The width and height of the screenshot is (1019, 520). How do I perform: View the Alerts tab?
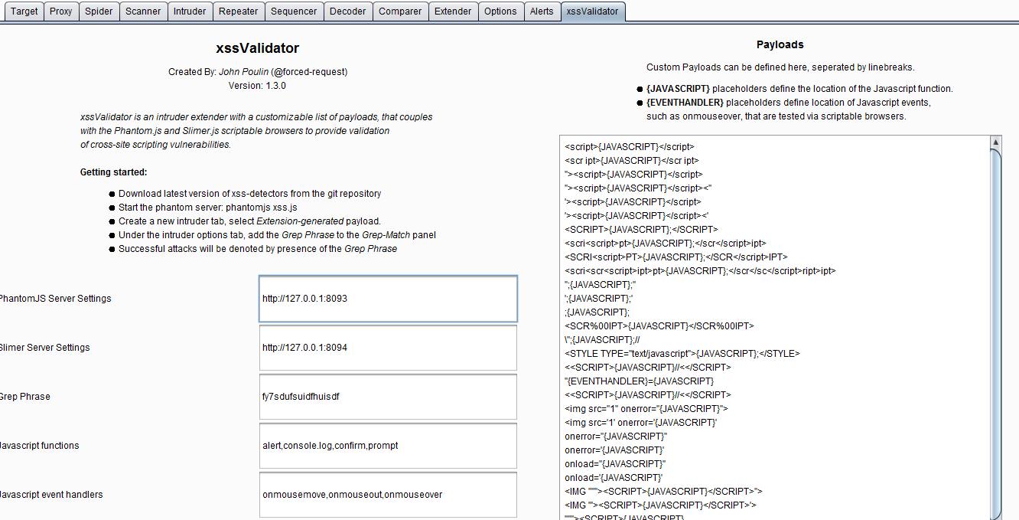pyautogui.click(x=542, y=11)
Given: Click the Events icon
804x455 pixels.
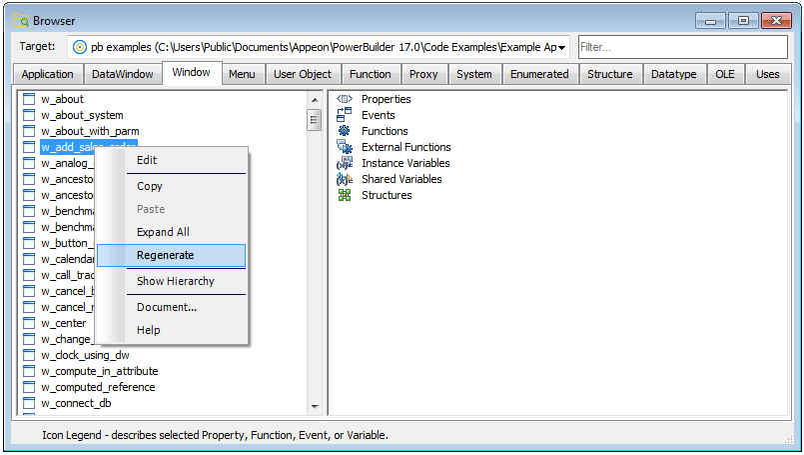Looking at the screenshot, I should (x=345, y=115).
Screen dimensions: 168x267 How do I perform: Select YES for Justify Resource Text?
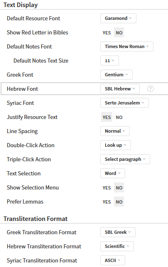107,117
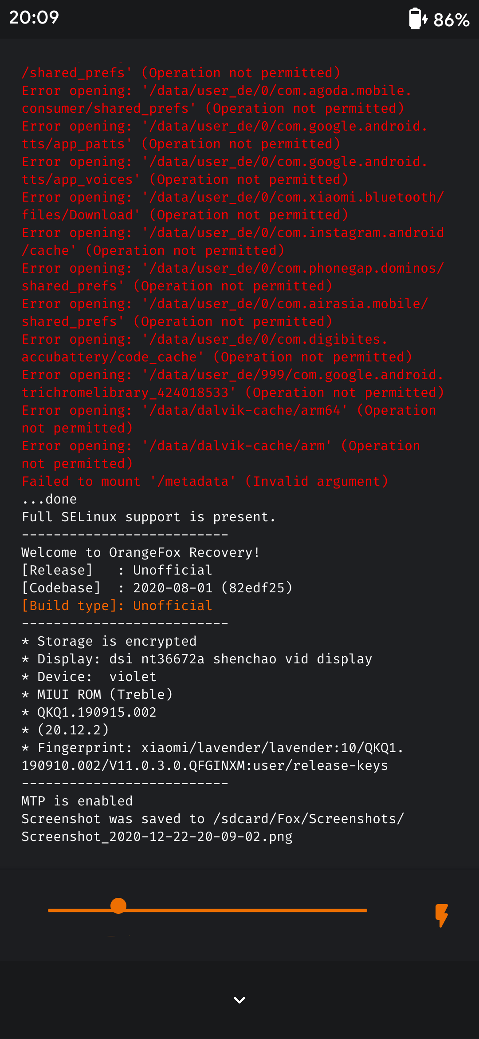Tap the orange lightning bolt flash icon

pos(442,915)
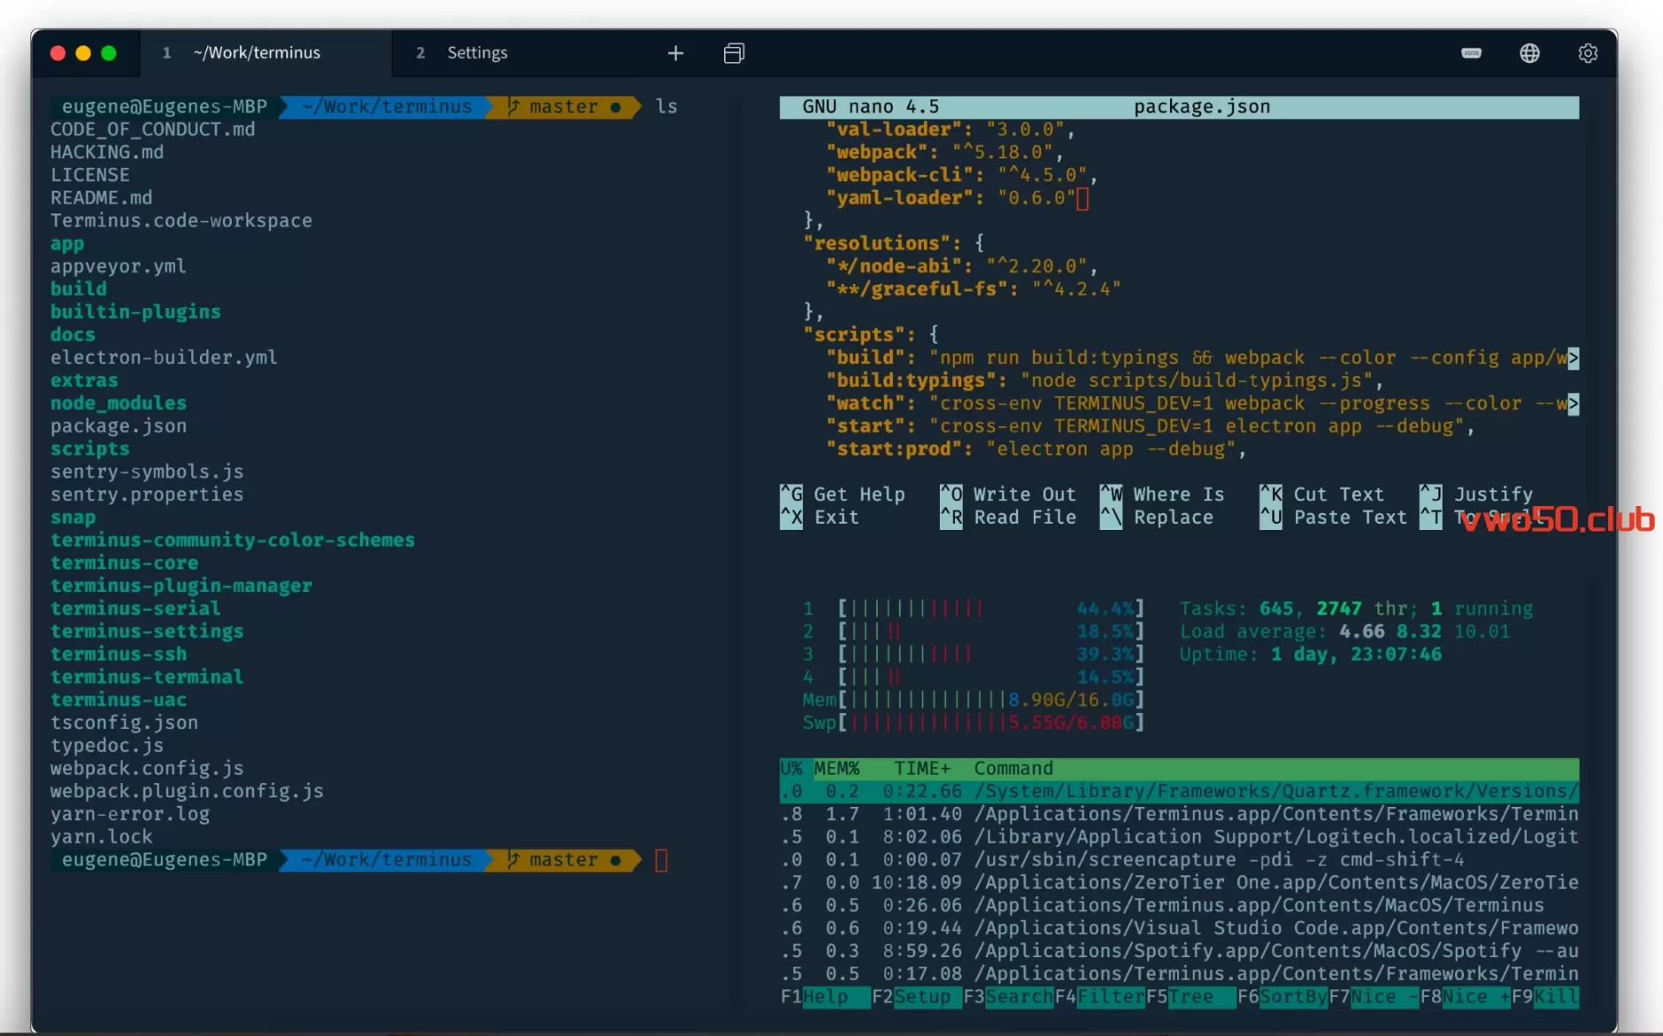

═══

__ACTIVITY__: Give again the lines from the line that contains "Given: Click the Events icon" through the last line of the material above, exactly and with both ends included. Omit the pictures.

__PROBLEM SOLUTION__:
Given: Click the Events icon
804x455 pixels.
Looking at the screenshot, I should (x=345, y=115).
Screen dimensions: 168x267 How do I perform: Select YES for Justify Resource Text?
107,117
Tap the orange lightning bolt flash icon

pos(442,915)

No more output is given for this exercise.